*Excerpted text*:
JOHN MONTGOMERY – DICTIONARY OF MAYA HIEROGLYPHS – 2002 - SECOND
PRINTING 2006
This is an indispensable tool if
you want to start penetrating the Maya language. Yet you will get very
frustrated because the list of T numbers is not full, because the simple
alphabetical order does not satisfy your curiosity and particularly if you re
using the dictionary intensively. Maya is using hieroglyphs as a writing
system. Some of these hieroglyphs are representing actual objects, people,
animals. They are real images standing thus for the names of those things,
animals or persons, a full word. Maya must have been at one time using a fully
and purely hieroglyphic writing system in which each word had its image. But it
is highly improbable it remained like that very long because a writing system
is always invented in a language that has been in existence for quite a while,
that has been stabilized in its oral use. Writing is a practice that in a way
ossifies a language and that language has to be already stable to accept to be
ossified.
When we compare the successive
states of this language in its written form we find out that Maya is mostly
advancing towards a syllabic writing system, meaning that the hieroglyphs
either were simplified or simple hieroglyphs were invented to stand for
syllables, and probably the first syllable of the words they were standing for.

*Records supplied*:
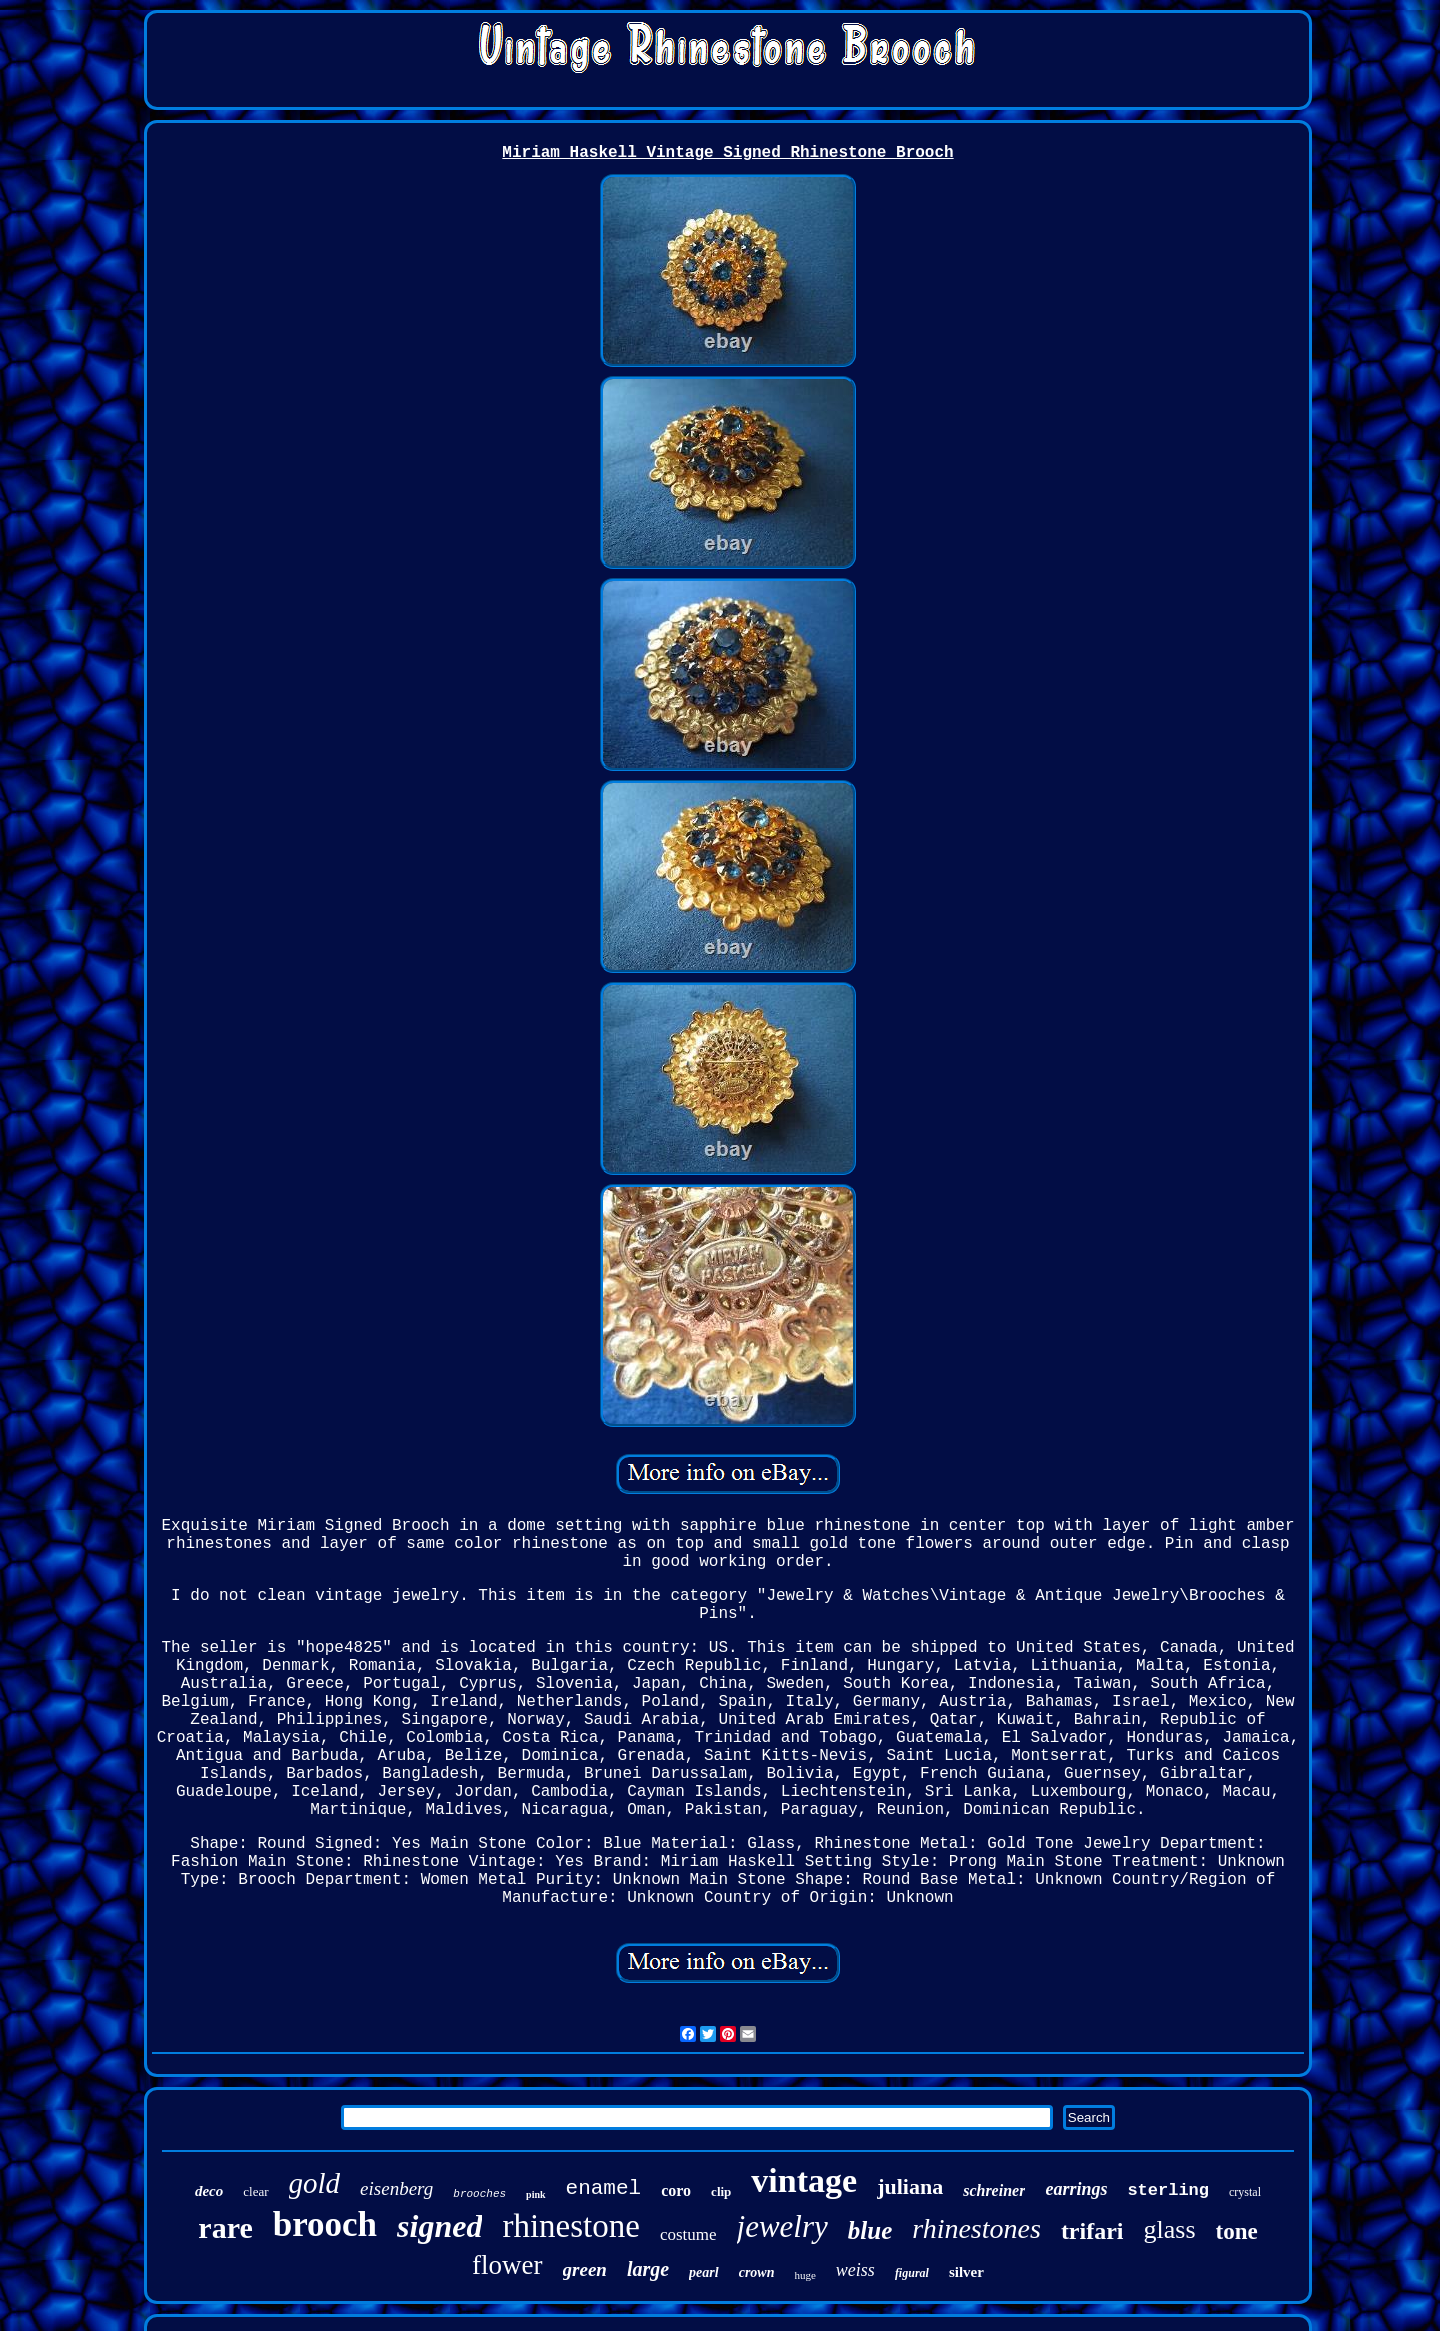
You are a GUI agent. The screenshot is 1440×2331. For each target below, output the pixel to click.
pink (535, 2194)
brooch (325, 2224)
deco (209, 2191)
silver (966, 2272)
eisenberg (396, 2188)
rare (225, 2227)
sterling (1168, 2190)
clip (721, 2191)
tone (1237, 2231)
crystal (1245, 2192)
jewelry (782, 2226)
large (648, 2269)
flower (507, 2265)
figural (912, 2273)
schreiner (994, 2190)
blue (870, 2230)
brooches (479, 2194)
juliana (910, 2186)
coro (676, 2190)
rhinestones (976, 2228)
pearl (704, 2272)
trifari (1092, 2231)
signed (439, 2226)
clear (255, 2191)
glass (1170, 2229)
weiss (855, 2270)
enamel (604, 2188)
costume (688, 2234)
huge (804, 2275)
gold (315, 2183)
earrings (1076, 2189)
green (585, 2269)
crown (757, 2272)
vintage (804, 2180)
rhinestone (570, 2226)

*What is asked*: Copy out the passage from the review of the Maya hieroglyph dictionary above, between "When we compare" and "were standing for.", inclusive.

*Completed exercise*:
When we compare the successive
states of this language in its written form we find out that Maya is mostly
advancing towards a syllabic writing system, meaning that the hieroglyphs
either were simplified or simple hieroglyphs were invented to stand for
syllables, and probably the first syllable of the words they were standing for.